Casi ningún país del área escapa a este tipo de conflictos. Desde México hasta Chile y Argentina, afectando a todos los gobiernos con independencia de su tendencia conservadora o progresista. Los lugares afectados comprenden desde grandes ciudades hasta apartados rincones de las zonas rurales y registran la movilización de comunidades indígenas y negras, campesinos y colonos y gentes de la más variada extracción social.
Se trata de grandes proyectos mineros para la extracción de oro, plata, níquel, carbón, coltan, litio, minerales estratégicos y similares, en particular mediante la llamada minería “a cielo abierto”; se producen conflictos igualmente en torno a la extracción de petróleo y gas natural, la explotación de bosques y fuentes de agua, el aprovechamiento de la biodiversidad y, por supuesto, en torno a las enormes haciendas dedicadas a la producción de alimentos y aceites destinados a la obtención de carburantes que acaparan tierras y desplazan poblaciones enteras.
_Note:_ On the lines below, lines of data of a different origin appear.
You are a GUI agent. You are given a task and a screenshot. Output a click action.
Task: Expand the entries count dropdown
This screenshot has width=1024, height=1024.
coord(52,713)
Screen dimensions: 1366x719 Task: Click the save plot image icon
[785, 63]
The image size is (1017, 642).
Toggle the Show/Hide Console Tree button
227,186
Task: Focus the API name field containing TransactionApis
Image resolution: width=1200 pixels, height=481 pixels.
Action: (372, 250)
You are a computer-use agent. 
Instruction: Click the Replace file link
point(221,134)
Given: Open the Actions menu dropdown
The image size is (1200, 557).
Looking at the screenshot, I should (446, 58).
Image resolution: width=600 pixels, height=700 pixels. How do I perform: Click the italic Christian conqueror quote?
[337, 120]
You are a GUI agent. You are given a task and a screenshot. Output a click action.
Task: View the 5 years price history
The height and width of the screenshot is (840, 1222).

En defensa de estos proyectos se aduce con frecuencia el ejemplo de Noruega y la exitosa explotación de sus yacimientos de petróleo, olvidando que cuando este país escandinavo lo encontró en su territorio ya era un país desarrollado y una democracia madura y estable, dos condiciones que están muy lejos de satisfacer las naciones latinoamericanas y que resultan definitivas para dar fuerza a los argumentos a favor del “extractivismo” como recurso para el progreso.
Es un hecho que esta región cuenta con grandes recursos de todo tipo y es cierto también que de forma coyuntural el precio de las materias primas ha alcanzado niveles muy elevados que sería necesario aprovechar. Así ha sido en años recientes permitiendo a muchos gobernantes presentar balances muy alentadores de crecimiento (aunque no de desarrollo) y aliviar los efectos más perniciosos de la crisis mundial; mientras a gobernantes progresistas les ha hecho posible dedicar muchos recursos al combate de la pobreza, a la disminución de las desigualdades y a una cierta recuperación del Estado y del tejido económico propio que el neoliberalismo de las últimas décadas redujo a su mínima expresión.
Pero no es menos cierto que los elevados precios de las materias primas son tan sólo un producto de la coyuntura y que la actual crisis amenaza con una recesión mundial que traería como consecuencia la disminución drástica de la demanda y la consiguiente caída en picado de las exportaciones. Volver esas exportaciones hacia el mercado interno sólo es viable si existe un tejido económico de suficiente entidad que las pueda demandar como sucede parcialmente en Brasil y claramente en China, y tan sólo en una medida modesta sucedería en países que en los últimos años han hecho un esfuerzo para fomentar su propia industria, como Argentina o Venezuela.